(Stored data):

════

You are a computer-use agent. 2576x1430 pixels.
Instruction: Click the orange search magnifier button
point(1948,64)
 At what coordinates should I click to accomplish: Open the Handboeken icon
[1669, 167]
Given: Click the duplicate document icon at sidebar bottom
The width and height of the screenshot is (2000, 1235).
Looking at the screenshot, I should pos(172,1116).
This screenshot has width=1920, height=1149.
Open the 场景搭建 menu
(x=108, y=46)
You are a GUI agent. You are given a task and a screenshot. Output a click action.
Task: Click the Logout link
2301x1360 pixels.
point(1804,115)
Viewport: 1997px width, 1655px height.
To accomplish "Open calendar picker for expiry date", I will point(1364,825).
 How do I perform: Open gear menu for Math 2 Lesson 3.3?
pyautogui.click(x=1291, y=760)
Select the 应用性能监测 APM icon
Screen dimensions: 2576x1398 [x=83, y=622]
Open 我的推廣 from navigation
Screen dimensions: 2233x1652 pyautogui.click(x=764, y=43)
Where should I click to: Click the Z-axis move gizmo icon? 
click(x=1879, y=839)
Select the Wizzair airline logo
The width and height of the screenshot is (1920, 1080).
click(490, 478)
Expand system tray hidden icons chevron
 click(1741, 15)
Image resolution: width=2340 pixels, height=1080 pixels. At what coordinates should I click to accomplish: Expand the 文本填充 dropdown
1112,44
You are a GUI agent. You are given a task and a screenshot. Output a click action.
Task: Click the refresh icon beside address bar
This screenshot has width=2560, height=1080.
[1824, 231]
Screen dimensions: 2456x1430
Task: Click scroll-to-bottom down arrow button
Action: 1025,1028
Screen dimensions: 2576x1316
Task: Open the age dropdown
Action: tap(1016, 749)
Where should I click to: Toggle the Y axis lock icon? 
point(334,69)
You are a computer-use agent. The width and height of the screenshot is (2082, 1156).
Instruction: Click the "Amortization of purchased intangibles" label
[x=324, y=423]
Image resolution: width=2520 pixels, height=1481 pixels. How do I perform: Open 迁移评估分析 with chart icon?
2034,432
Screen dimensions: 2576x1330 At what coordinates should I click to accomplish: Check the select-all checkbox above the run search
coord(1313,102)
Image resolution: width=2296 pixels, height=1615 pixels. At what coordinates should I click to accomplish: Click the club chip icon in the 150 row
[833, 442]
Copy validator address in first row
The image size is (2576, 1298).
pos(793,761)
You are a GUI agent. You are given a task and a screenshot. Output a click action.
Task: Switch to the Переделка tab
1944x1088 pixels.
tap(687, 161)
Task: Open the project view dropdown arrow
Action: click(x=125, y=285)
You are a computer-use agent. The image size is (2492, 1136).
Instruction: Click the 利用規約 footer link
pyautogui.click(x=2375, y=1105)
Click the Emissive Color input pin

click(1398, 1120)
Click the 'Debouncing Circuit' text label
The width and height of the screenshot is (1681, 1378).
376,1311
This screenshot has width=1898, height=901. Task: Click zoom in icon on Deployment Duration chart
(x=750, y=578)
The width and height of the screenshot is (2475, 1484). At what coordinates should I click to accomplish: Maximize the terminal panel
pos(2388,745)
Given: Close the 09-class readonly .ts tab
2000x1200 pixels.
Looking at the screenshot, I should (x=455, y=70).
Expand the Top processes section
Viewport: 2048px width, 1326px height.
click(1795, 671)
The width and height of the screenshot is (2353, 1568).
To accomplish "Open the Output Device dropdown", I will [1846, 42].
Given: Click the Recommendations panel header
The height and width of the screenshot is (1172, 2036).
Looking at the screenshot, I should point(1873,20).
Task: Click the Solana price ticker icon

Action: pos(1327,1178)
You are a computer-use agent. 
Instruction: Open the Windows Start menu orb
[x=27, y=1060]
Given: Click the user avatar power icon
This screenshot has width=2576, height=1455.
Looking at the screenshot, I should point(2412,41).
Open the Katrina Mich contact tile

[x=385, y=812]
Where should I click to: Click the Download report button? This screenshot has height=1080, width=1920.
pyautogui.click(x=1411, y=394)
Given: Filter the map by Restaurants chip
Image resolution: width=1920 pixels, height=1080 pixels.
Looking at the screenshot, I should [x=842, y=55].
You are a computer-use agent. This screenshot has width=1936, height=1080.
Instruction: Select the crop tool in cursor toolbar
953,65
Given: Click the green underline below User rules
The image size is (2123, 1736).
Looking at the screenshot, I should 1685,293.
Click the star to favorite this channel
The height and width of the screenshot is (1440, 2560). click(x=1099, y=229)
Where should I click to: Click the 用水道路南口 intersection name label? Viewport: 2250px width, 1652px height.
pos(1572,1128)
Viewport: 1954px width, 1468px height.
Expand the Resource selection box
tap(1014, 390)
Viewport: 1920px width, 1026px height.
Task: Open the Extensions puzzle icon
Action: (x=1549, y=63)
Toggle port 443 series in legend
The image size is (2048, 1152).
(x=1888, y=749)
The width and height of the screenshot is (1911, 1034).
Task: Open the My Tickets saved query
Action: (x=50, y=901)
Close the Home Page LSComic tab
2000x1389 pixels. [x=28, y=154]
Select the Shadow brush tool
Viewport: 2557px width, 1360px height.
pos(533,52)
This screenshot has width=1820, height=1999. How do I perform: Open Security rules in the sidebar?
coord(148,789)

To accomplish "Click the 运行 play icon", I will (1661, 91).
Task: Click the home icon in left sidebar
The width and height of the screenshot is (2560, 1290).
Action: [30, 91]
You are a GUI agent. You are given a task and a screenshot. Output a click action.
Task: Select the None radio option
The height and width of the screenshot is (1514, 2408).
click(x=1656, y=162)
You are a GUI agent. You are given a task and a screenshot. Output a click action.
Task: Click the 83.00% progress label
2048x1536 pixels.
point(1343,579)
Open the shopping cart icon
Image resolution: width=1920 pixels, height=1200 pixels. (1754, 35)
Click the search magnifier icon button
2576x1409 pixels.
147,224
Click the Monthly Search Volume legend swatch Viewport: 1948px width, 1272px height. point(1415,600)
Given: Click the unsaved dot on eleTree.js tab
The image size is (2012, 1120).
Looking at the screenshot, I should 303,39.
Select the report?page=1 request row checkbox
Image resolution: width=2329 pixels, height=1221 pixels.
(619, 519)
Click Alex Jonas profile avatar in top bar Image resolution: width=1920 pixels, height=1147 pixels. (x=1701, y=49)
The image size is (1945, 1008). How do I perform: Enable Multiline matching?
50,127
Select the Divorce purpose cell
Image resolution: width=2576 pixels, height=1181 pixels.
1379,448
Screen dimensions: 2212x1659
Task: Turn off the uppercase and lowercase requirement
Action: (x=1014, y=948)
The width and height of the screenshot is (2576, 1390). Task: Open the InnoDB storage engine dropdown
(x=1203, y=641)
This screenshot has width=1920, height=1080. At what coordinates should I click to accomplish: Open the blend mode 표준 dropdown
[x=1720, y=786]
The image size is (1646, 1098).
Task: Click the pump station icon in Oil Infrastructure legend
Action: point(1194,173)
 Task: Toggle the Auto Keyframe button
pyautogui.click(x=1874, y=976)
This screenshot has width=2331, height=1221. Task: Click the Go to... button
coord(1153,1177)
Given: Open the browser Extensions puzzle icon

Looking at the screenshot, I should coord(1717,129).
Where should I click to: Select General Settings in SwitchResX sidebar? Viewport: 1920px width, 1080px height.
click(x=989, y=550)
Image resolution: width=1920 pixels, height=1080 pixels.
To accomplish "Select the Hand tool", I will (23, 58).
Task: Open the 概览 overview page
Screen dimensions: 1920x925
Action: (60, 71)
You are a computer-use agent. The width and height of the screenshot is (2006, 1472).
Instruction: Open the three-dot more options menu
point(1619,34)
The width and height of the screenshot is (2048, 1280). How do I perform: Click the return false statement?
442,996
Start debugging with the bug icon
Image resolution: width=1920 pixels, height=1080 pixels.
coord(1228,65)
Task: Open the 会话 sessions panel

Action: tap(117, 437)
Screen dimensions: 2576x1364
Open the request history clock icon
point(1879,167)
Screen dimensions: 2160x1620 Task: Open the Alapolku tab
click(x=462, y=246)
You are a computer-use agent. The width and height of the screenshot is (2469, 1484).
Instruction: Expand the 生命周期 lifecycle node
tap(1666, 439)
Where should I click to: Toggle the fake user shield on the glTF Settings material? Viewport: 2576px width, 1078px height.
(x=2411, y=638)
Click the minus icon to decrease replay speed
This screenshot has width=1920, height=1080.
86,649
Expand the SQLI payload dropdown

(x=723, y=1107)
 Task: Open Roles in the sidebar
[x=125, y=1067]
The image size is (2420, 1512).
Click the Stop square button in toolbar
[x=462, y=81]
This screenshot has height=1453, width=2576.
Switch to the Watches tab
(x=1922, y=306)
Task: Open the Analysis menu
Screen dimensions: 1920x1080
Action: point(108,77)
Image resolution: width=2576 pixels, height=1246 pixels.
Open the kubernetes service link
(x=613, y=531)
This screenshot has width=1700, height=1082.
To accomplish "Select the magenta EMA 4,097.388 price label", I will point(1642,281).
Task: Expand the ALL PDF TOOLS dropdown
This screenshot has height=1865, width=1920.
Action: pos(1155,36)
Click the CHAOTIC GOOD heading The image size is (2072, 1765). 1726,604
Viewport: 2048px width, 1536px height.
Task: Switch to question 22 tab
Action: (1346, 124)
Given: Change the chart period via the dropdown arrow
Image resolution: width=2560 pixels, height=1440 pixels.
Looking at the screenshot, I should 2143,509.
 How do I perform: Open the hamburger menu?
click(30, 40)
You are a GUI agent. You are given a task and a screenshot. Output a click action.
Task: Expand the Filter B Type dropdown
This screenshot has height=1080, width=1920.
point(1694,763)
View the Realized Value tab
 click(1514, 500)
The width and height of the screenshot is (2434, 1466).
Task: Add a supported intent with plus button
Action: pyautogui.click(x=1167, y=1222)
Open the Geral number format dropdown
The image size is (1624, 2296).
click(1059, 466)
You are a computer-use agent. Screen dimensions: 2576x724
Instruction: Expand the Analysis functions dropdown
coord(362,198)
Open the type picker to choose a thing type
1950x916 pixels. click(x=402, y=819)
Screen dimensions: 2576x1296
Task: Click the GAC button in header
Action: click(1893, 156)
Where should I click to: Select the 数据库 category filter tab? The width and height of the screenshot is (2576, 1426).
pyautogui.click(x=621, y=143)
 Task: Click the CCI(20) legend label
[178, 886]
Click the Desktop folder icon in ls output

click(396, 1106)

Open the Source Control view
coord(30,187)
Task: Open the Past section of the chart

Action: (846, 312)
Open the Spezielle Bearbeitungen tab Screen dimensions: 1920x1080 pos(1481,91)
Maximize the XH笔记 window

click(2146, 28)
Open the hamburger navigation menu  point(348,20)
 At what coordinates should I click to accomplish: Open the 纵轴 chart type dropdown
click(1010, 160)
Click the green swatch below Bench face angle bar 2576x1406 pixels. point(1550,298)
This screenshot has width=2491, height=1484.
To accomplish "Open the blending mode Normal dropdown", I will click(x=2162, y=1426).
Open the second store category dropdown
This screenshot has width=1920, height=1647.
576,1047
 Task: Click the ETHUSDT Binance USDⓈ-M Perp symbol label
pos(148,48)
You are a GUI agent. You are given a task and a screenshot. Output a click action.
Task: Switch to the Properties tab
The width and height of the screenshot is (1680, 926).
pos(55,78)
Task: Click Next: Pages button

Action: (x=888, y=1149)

════

(What you will do):
Each line above that contains the word "avatar" must be copied.

(Answer section):
Given: Click the user avatar power icon
Click Alex Jonas profile avatar in top bar Image resolution: width=1920 pixels, height=1147 pixels. (x=1701, y=49)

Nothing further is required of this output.